# Thread: Find one & all polynomial of degree 4

1. ## Find one & all polynomial of degree 4

If someone can advise me how to approach the following problem it would be greatly appreciated.

Q: Find one & all polynomials of degree 4 such that p(-1)=1, p(0)=0, p(1)=2, p(2)=1

I tried...

p(x)=ax^4+bx^3+cx^2+dx+e
p(-1)=a-b+c-d+e=1
p(0)=e=0
p(1)=a+b+c+d+e=2
p(2)=16a+8b+4c+2d+e=1

Is it correct to place it into a matrix and reduce to echelon form? But then I'm not sure what to do with it.

[1 1 1 1 2] [1 1 1 1 2]
[1 -1 1 -1 1] ~ [0 -2 0 -2 -1]
[16 8 4 2 1] [0 0 1 1/2 -9/4]

2. Sure, you can go to row echelon form, and then do back substitution. I would, incidentally, leave out the last column there, as you already know that e = 0. You can save yourself some computations. If the system is consistent (and it better be, because having a polynomial of degree 4 that goes through those four points is definitely possible - just think about Lagrange interpolating polynomials to see that), then I would say you should end up with a 1-parameter family of solutions. What do you get?

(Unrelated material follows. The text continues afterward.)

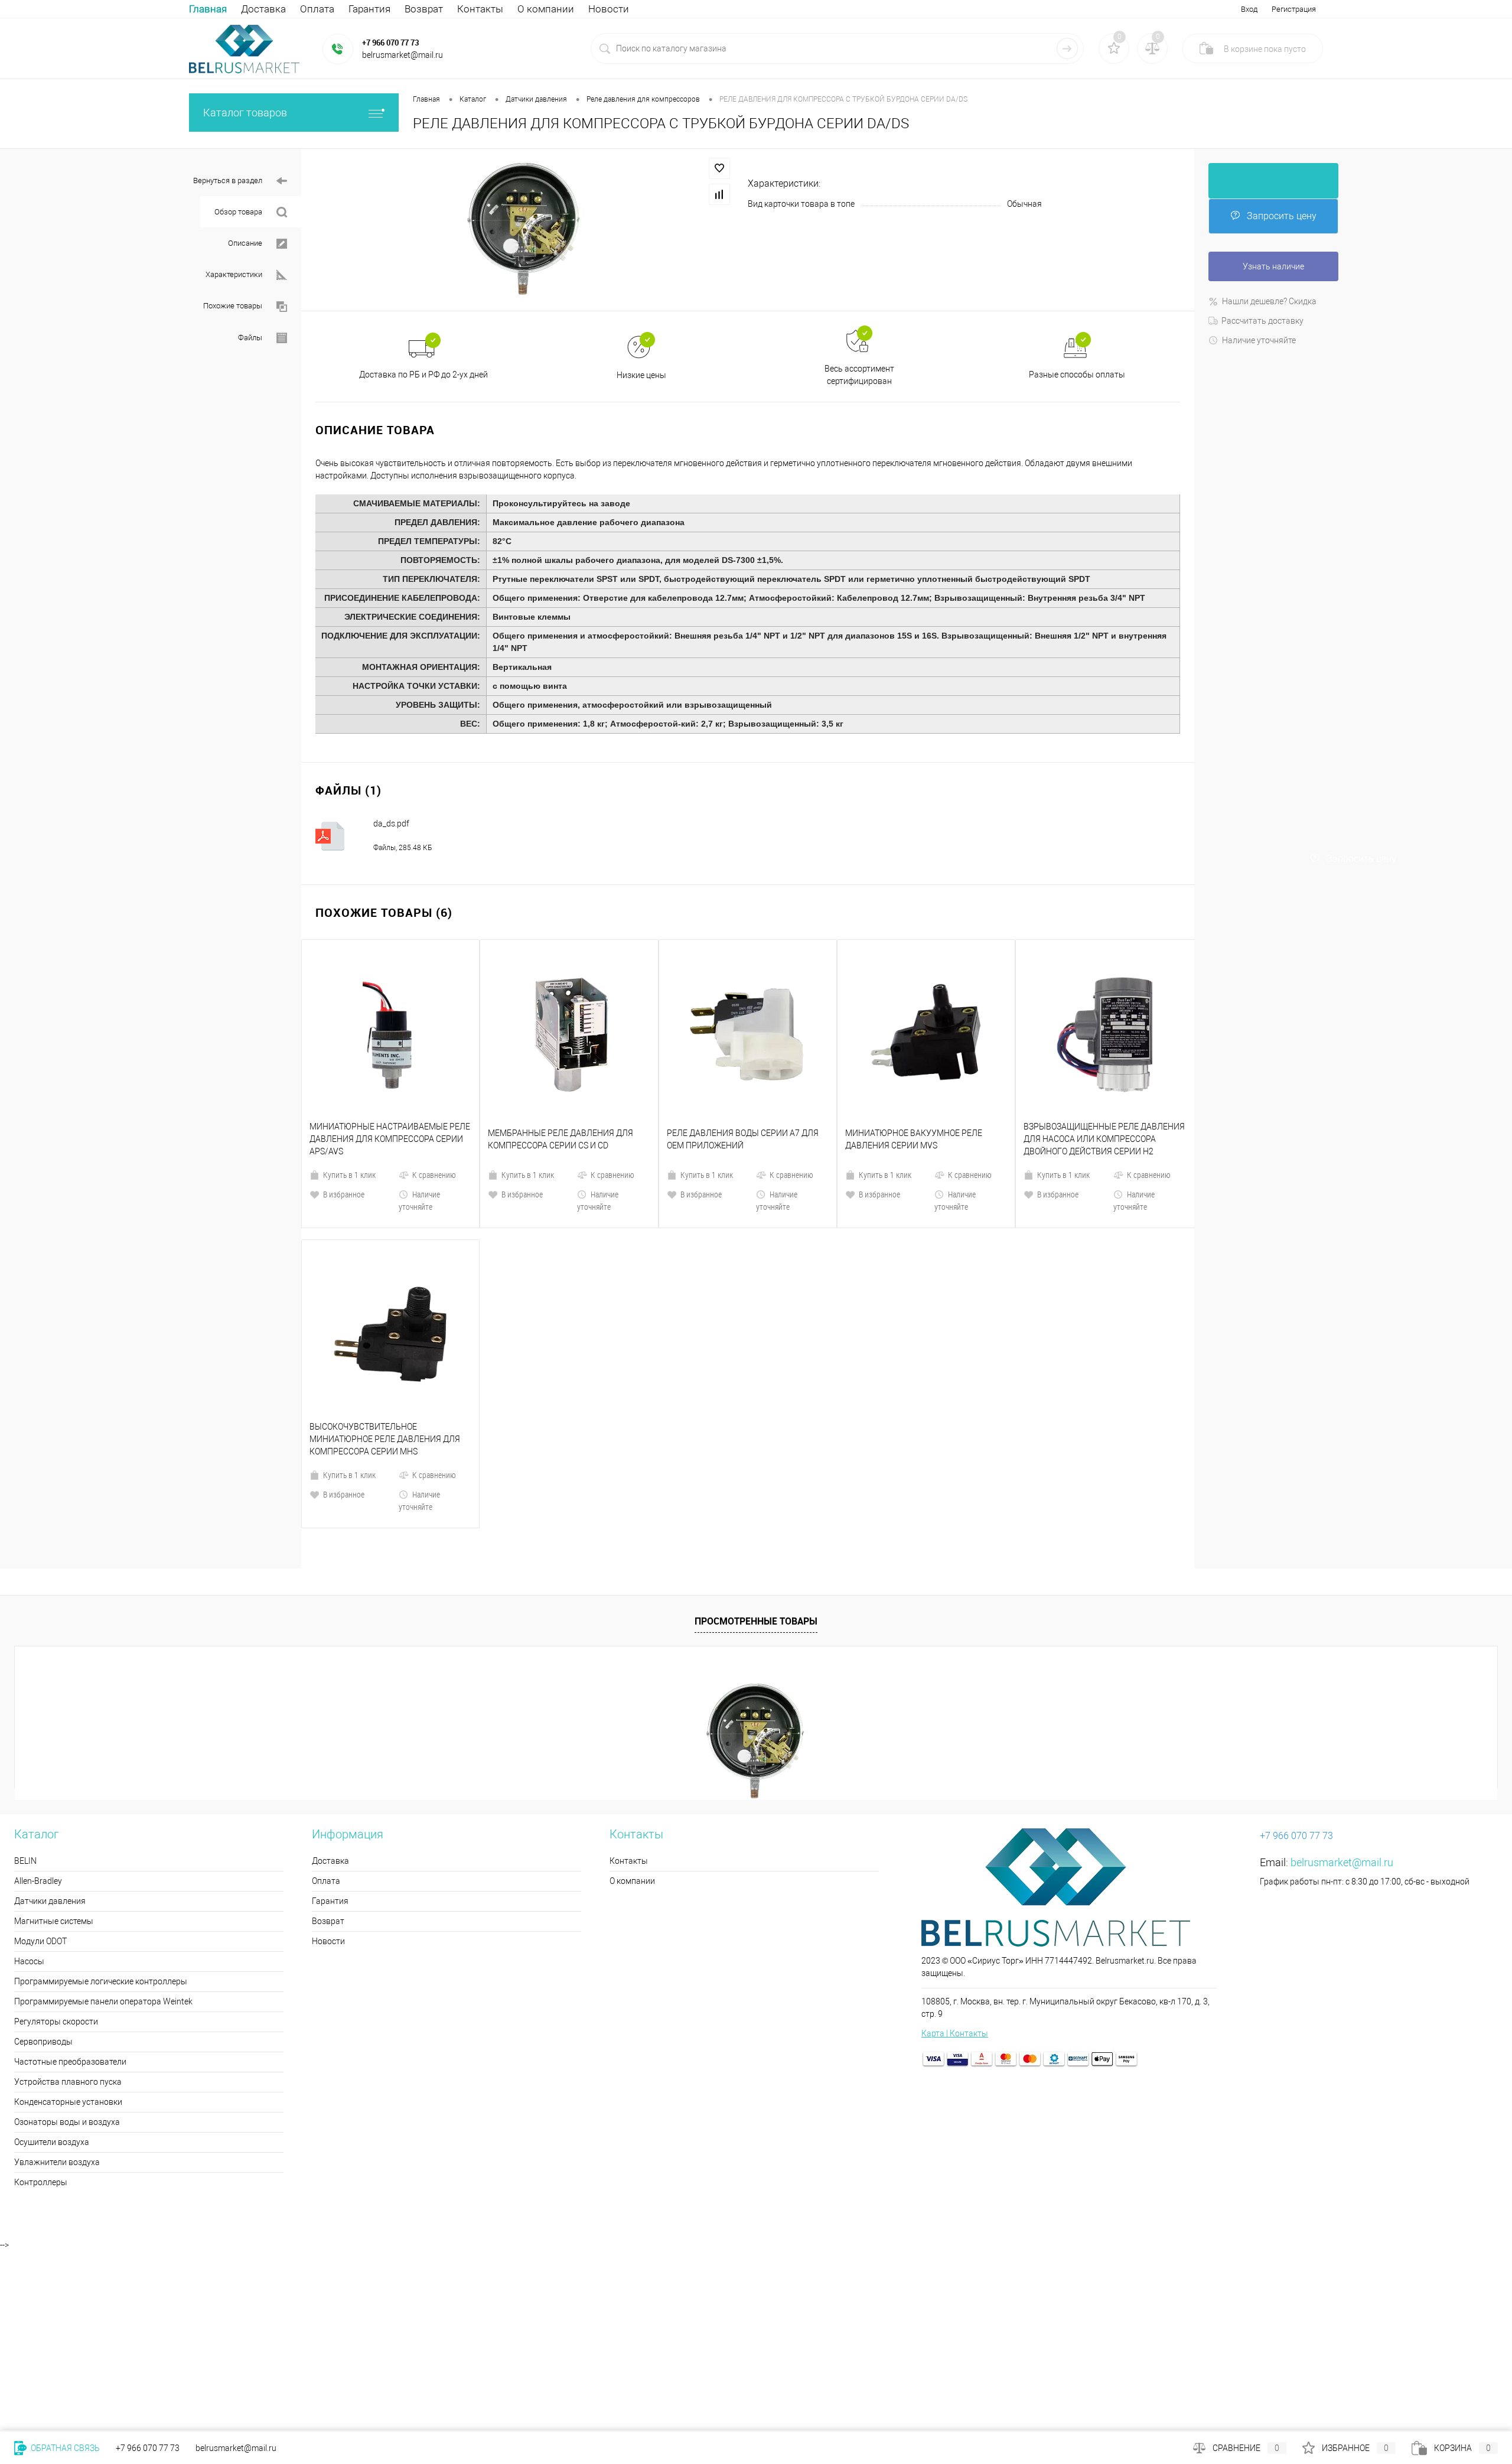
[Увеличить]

3. I did as you suggested. I went to echelon form then back substituted to row canonical form.

[1 1 1 1 2]
[1 -1 1 -1 1]
[16 8 4 2 1]

[1 1 1 1 2]
[0 -2 0 -2 -1]
[0 0 1 1/2 -9/4]

[1 0 0 -1/2 15/4]
[0 1 0 1 1/2]
[0 0 1 1/2 -9/4]

I'm not sure what I can do with this matrix though. Am I on the right track? I represented a, b, c, d and the solution in the above matrices given that e=0.

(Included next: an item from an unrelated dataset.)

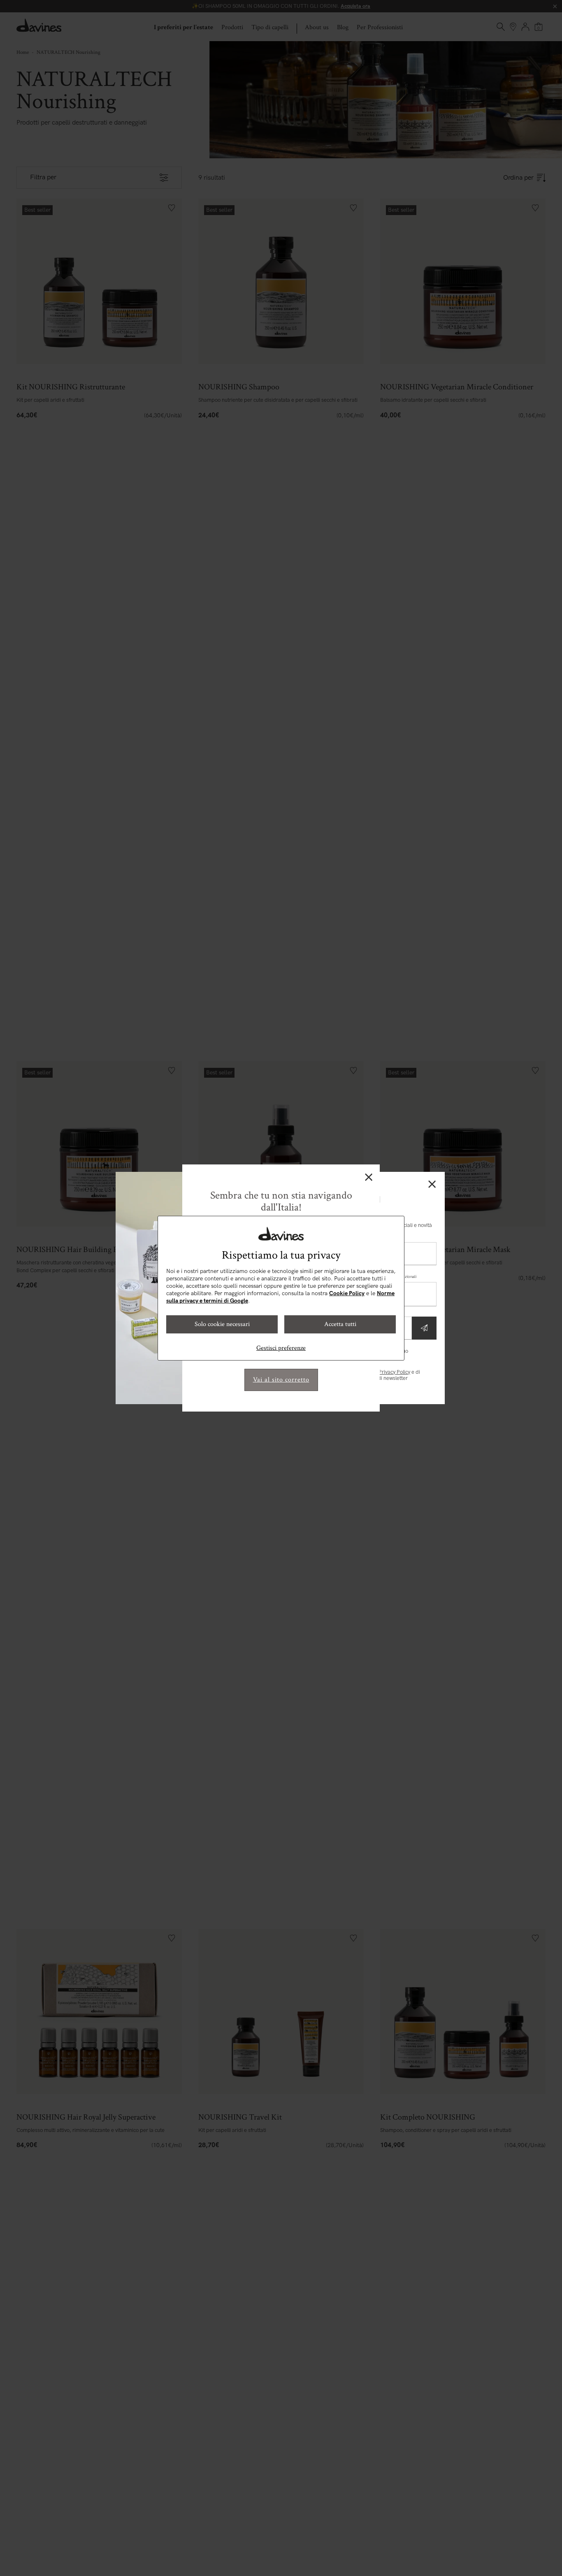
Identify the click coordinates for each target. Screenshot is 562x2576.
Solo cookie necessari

4. You might want to check your accuracy here. It looks like your last column might have some errors in it.

What you do now is back substitution by letting one variable, say, d, be an arbitrary parameter. I'll do the first one, and you do the rest. Let the parameter t = d. Then, by the third row, we know that c + d/2 = 9/4, or c = 9/4-t/2. And continue in this manner, solving for b and a. What do you get?

5. I see where you're going with this. I get a = (t/2-3/4), b = (1/2 - t), c= (9/4 - t/2) then solve for d given that e=0. Can I assume that the value for "a" is to the degree of 4 and "b"=3, etc?

6. Not quite. You're not going to be able to eliminate t, because you have more unknowns than equations. However, you can write the parameters a through d as linear functions of t. Then you plug those into the original polynomial, along with the fact that e = 0, and you've found all the polynomials that satisfy your conditions.

7. thank you so much for walking me through this! much appreciated.